Me preguntaron por qué escribí una opinión respecto a la transmisión por redes del video del dichoso juego del desmayo. -Tus hijos ya están en la U, estos clavos ya no son tu asunto- fue el argumento. Encima -me dijeron- llegaste tarde. Eso fue hace días. Ya nada que ver. No respondí. Pero tengo razones y válidas.
La primera fue la etiqueta. «Los alumnos de…» Admito que se me volteó algo dentro, al ver cómo el sentido de justicia y objetividad, a todas luces, faltaba en el chat en el que me enteré (tardísimo).
Tenemos los humanos una capacidad inmensa de trepar una espiral de destrucción verbal muy poderosa y letal. Capacidad que no conduce a nada positivo, que no construye, que no resuelve. Irónicamente, aquí somos los adultos quienes caemos en las garras demenciales de las redes.

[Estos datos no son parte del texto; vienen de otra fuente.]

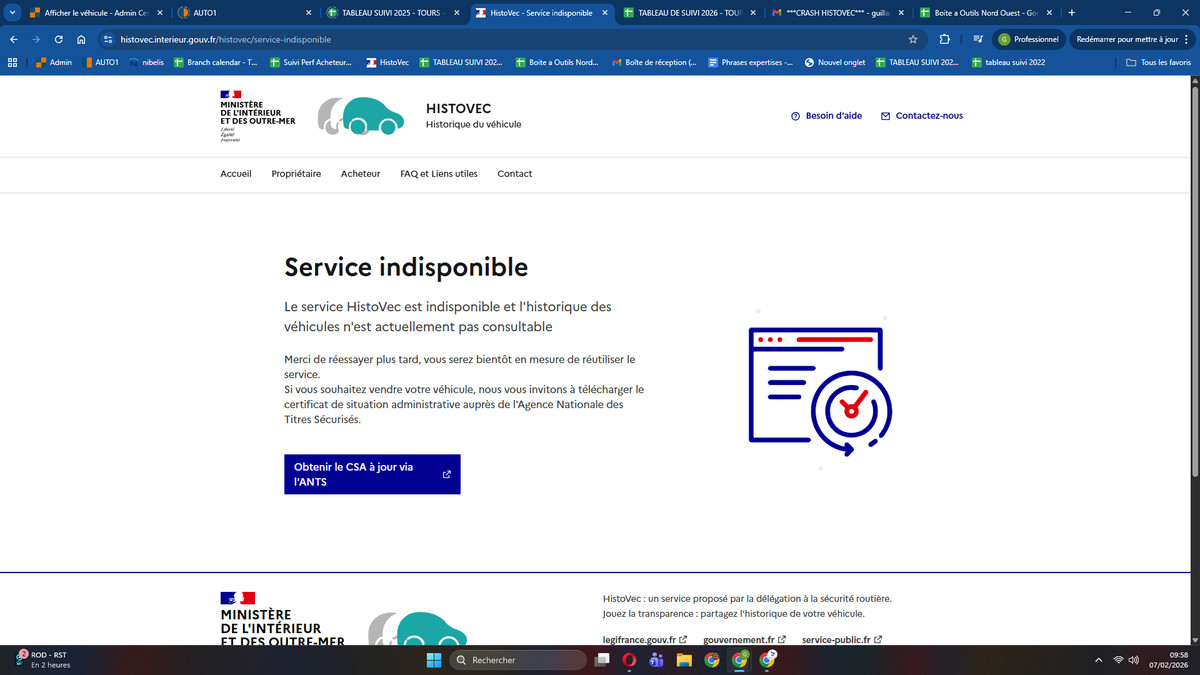Click Obtenir le CSA à jour via l'ANTS

coord(372,474)
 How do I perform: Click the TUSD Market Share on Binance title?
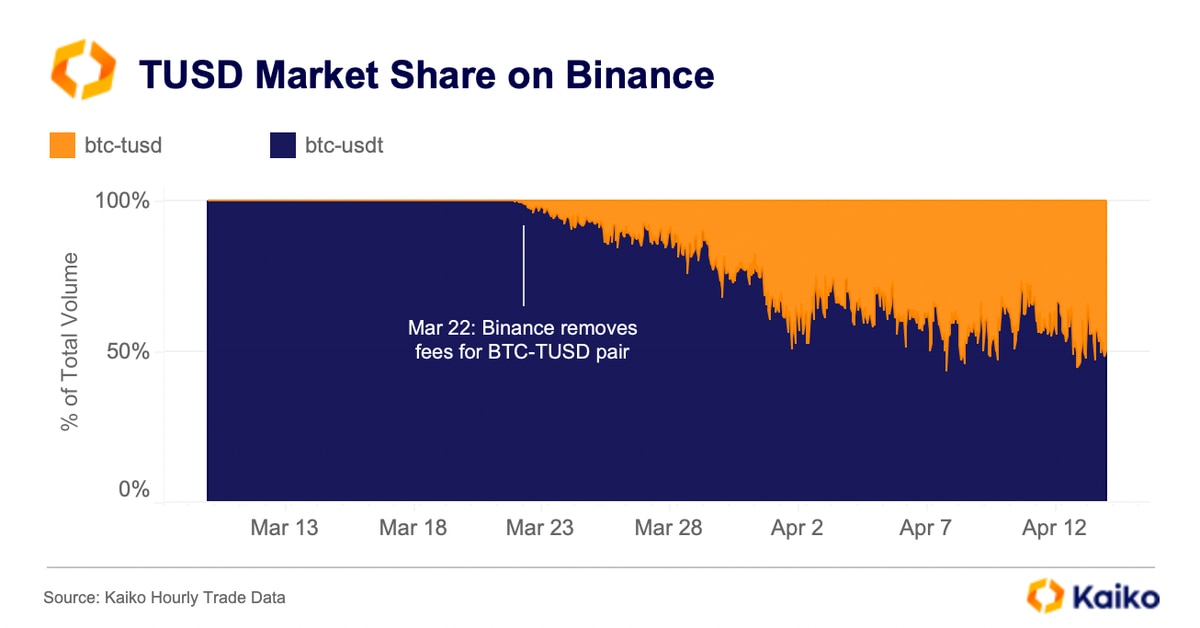[425, 74]
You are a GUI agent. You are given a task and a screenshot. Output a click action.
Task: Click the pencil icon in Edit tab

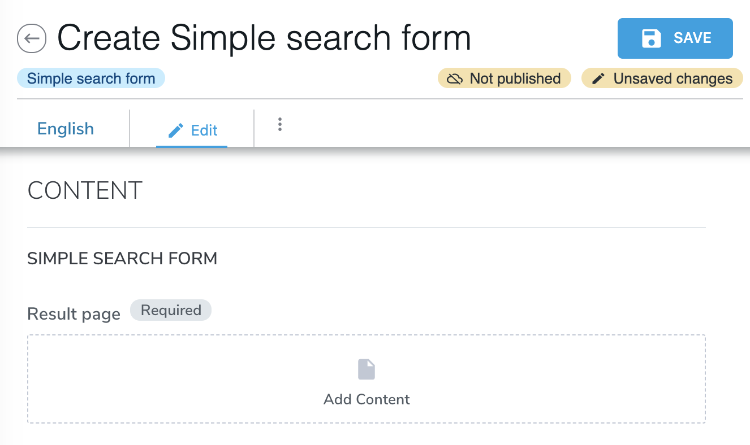(x=176, y=131)
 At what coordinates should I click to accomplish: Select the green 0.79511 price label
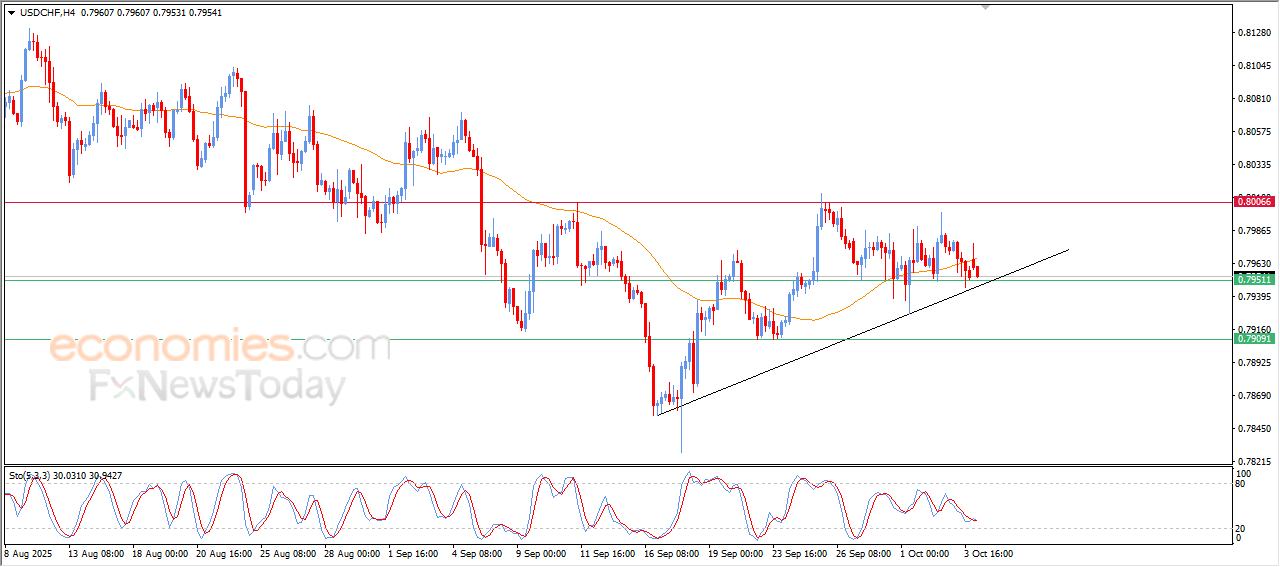coord(1254,280)
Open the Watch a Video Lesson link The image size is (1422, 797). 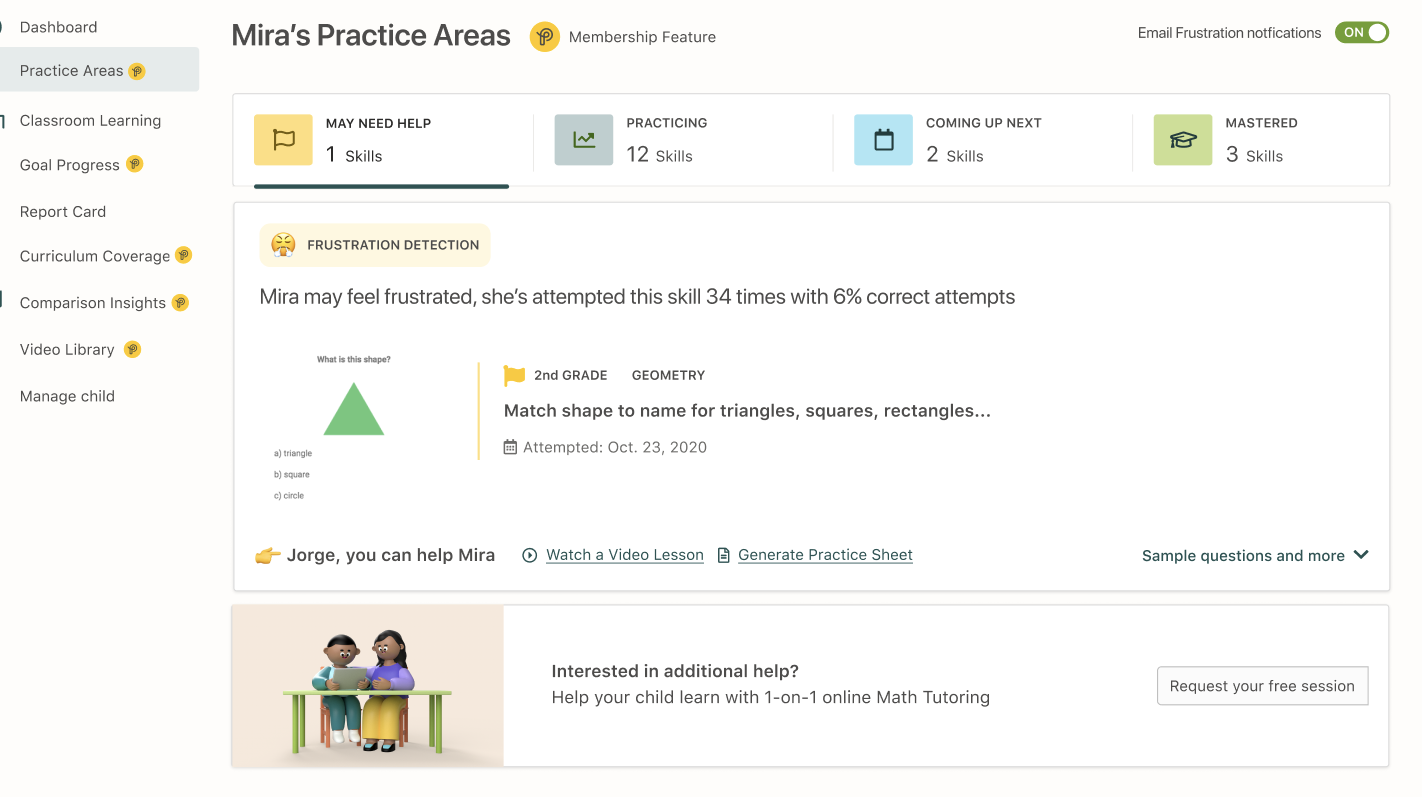click(x=625, y=555)
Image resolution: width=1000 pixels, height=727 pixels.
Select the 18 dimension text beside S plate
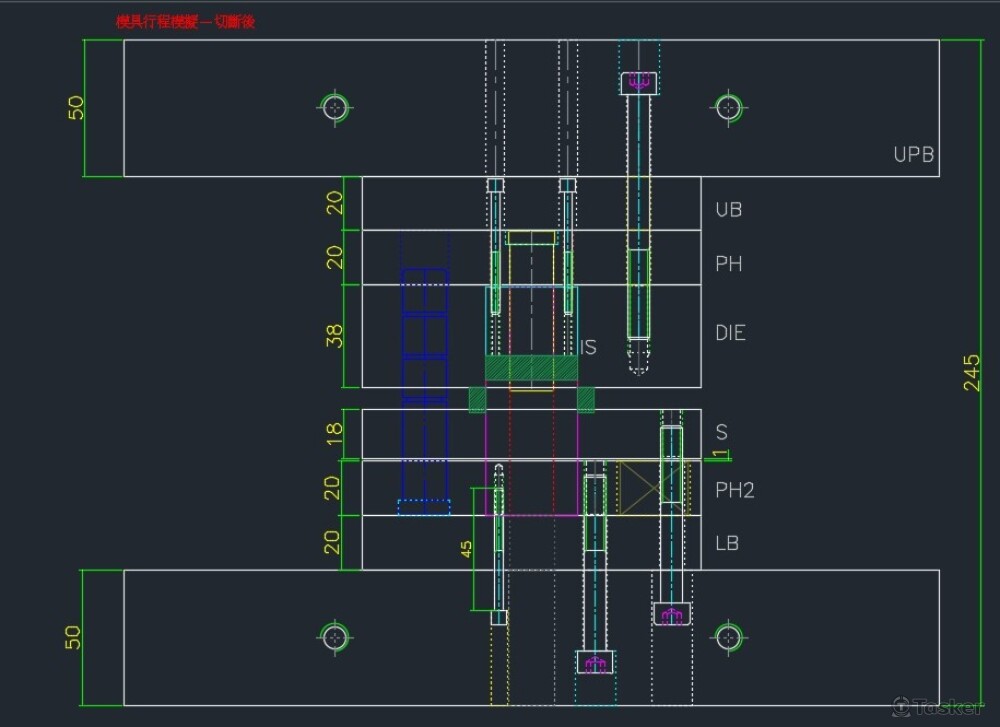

Es cierto. El colegio en cuestión formó desde preescolar hasta su graduación a mis hijos. Y dicho sea de paso, también a mi esposo. Le tengo cariño. Grande. Es parte de nuestra imperfecta historia familiar. En esas aulas vivieron mis hijos todo tipo de experiencias, sobre todo formaron y formamos parte de una comunidad. Es parte de su identidad, y a mí, como mamá me definió. Veinte años no son poca cosa. En este sentido, a mi también me falta algo de objetividad.
Dicho esto, paso a la razón vital que me llevó a escribirlo. Ante todo, porque creo que flotan peligros reales en el ambiente digital. Estoy convencida de que para los educadores es una odisea hacer lo suyo en medio de tanta contaminación. Para los papás es más fácil esperar que todo se resuelva en el colegio, cuando los chicos pasan navegando y naufragando en las redes todo el día. Para los papás, pues, y me incluyo, es una necesidad innegable colaborar y trabajar en conjunto con el colegio.
Hablemos de los niños. Ellos son víctimas de su propia y natural temeridad. Está en su naturaleza probar y comprobar, y entre más arriesgada o bizarra o descabellada sea la propuesta, más emocionante. Y no les pasa solo a los de tal o cual institución. Todos, o casi todos tienen en la adolescencia ese desafiante alambrado en el cerebro. Y si lo escribo con tal seguridad es porque lo he vivido. No. Va más allá, lo he padecido y mucho. No ha sido nada sencillo educar -o procurar hacerlo- a nuestros dos hijos en este sorprendente milenio. Pero algo hemos aprendido, no sin sufrir. Es complicado. De quedarse atónito. Y requiere cierta humildad aceptar que hay asuntos que escapan al entendimiento.
Creo que esto me ha hecho más consciente del peligro de la viralidad, las redes y la presión de grupo a nivel digital. Y a todo nivel. No soy pedagoga, ni maestra, ni psicóloga. Soy mamá y soy sensiblemente y agudamente observadora. Además, no dejaré de decirlo, procuro ser agradecida. En este caso con el colegio en cuestión, y con el sistema educativo en general. Durante dos segundos me pongo en sus zapatos, y me posee una angustia real. ¡Qué difícil! Cada día un reto nuevo, cada niño un reto nuevo.
Entonces. Si comparto mi genuino sentir ante una circunstancia como esta, a pesar de ser madre vieja de jóvenes en otra etapa -desafiante también-, es por necesidad de contra restar los juicios sin sentido ni rumbo. Por borrar etiquetas sobre un solo grupo de alumnos de un solo colegio, porque la travesura es repetida en uno y otro y otro plantel. Porque no se trata de eso. Porque creo en construir a partir de la solidaridad y el realismo. Porque no pude quedarme callada después de escuchar el video, acertado y consciente, con el que respondió el colegio.
Y ante todo, porque cuando leo uno, dos, tres, seiscientos comentarios venenosos e inútiles, no puedo más que practicar un exorcismo. Y la forma en la que sé hacerlo, la única, es escribiendo. Que le puedo hacer.